I support all three of these and think they sound alright as written. Especially with the slider borders... are there any situations where someone wouldn't want to guarantee their sliders look as pretty as they designed them?
ouranhshc

RandomJibberish wrote:

ouranhshc wrote:

is this for prettiness or something. or does this have to do with the future sliders
It's so that if, for example, you have a custom skin with a black overlay and slider border, it doesn't look awful and inconsistent when a map's skin uses a white overlay.
Aka prettiness
Kitsunemimi

Shiirn wrote:

At no time during a storyboard should the load go past 5.0x 4.0x is recommended. Do note that:
  • ===The editor and playtesting storyboard loads calculate the resultant load differently: Use the playtesting gauge since it is more accurate.
    ===The storyboard load multiplier is calculated by how large any set of images currently displayed on the playing field compared to the default size - that is to say, to obtain a 5.0x load, you must have the equivalent of five background images stacked at once, regardless of the opacity of each. The basic background image sits at 1.0x.
I have a feeling this is going to fuck up my shit for the storyboard I'm making. Plus, high sb load doesn't always mean epic lag, since scaling small images tends to up the load by a ton, though they don't lag insanely. Cirno's hot spring is a good example of.... upscaled images I think. iirc it goes up to 22x load on a single image.
ziin

Kitsunemimi wrote:

I have a feeling this is going to fuck up my shit for the storyboard I'm making. Plus, high sb load doesn't always mean epic lag, since scaling small images tends to up the load by a ton, though they don't lag insanely. Cirno's hot spring is a good example of.... upscaled images I think. iirc it goes up to 22x load on a single image.
I asked this question but was never answered (does a large image lag much more than a small image, how do we tell, and how much of a limit do we need).

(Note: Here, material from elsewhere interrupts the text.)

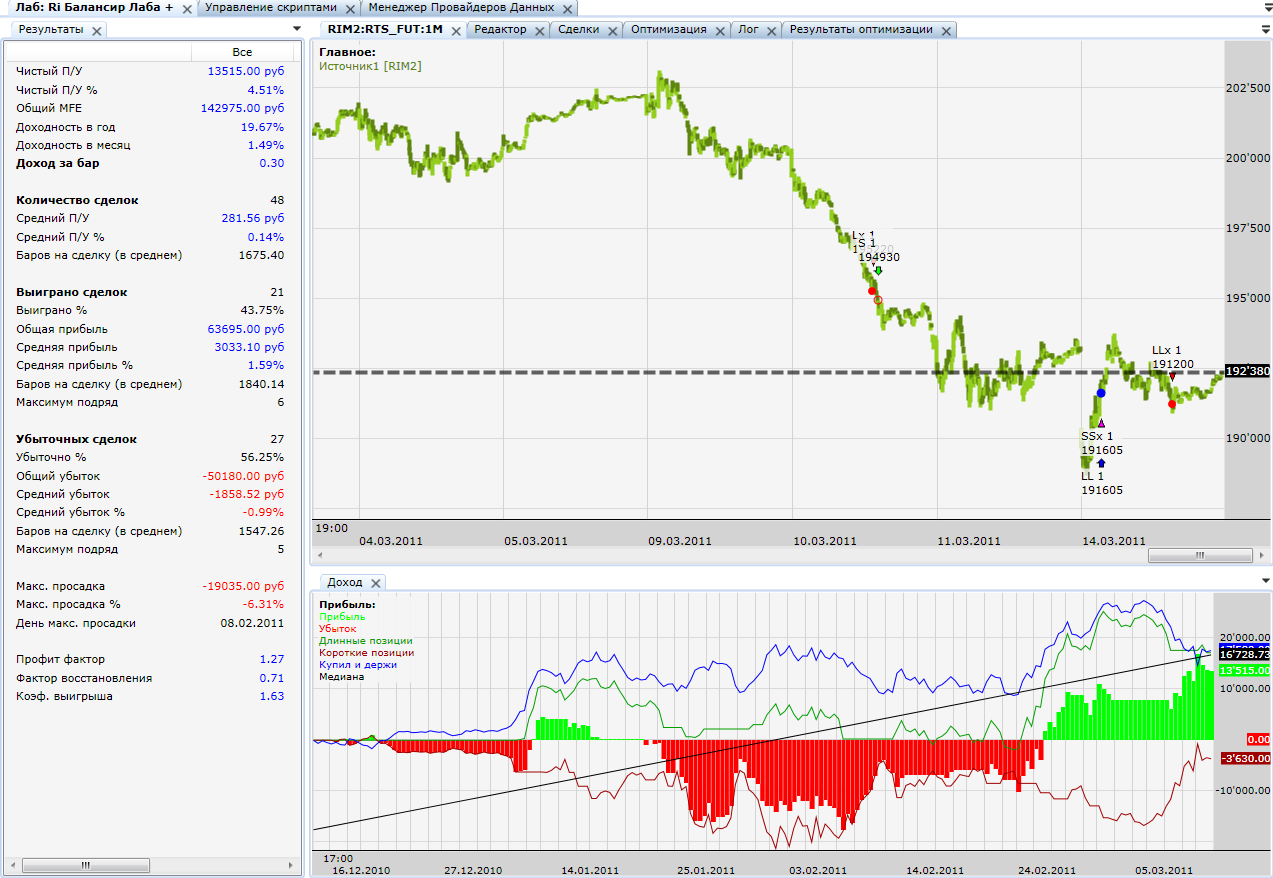Viewport: 1273px width, 878px height.
Task: Click the SSx 1 magenta triangle marker
Action: (1101, 423)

you must only count the images within the play area/while testing. You can't get over 1x on a single image, that is physically impossible, and through some miracle it's actually possible to go lower than 1x on a single image, but I don't get how that works. Whatever the case may be, we have a way to measure SB load and it should be tried to stay underneath that limit.

If you have a problem with the SB load, you are doing it wrong. There are very few instances where a storyboard must go over 5.0 load. I know of a few as I have worked on maps which do that, but 90% of the time if you are going over 5.0 load, you are doing it wrong.

A beatmap's custom skin must use image files that do not exceed the pixel size of the default skin. The only exceptions to this are score and combo numbers and combo bursts, which should be a maximum of 65x65 and 500x767 respectively. These dimensions are not exact, going over by a few pixels isn't a problem, but as a mapper you should do your best to abide by these limites.
This should be a hard limit, with the exception of spinner-background, which should be 1024x692 max (or 768, I haven't looked at how it works).

If a beatmap uses a custom skin or forces a default skin, a custom sliderborder should be applied. This is to avoid the default sliderborder or a player's custom skin's sliderborder from conflicting with the map's specific color scheme.
This is obvious to me now, and at least a few people are using it. It is solely for aesthetic purposes, the same as why we have skins in the first place. If you are going to skin your map and make people use that skin, at least do it right. It is the same reason that we have to skin approach circle, when we skin the hitcircle.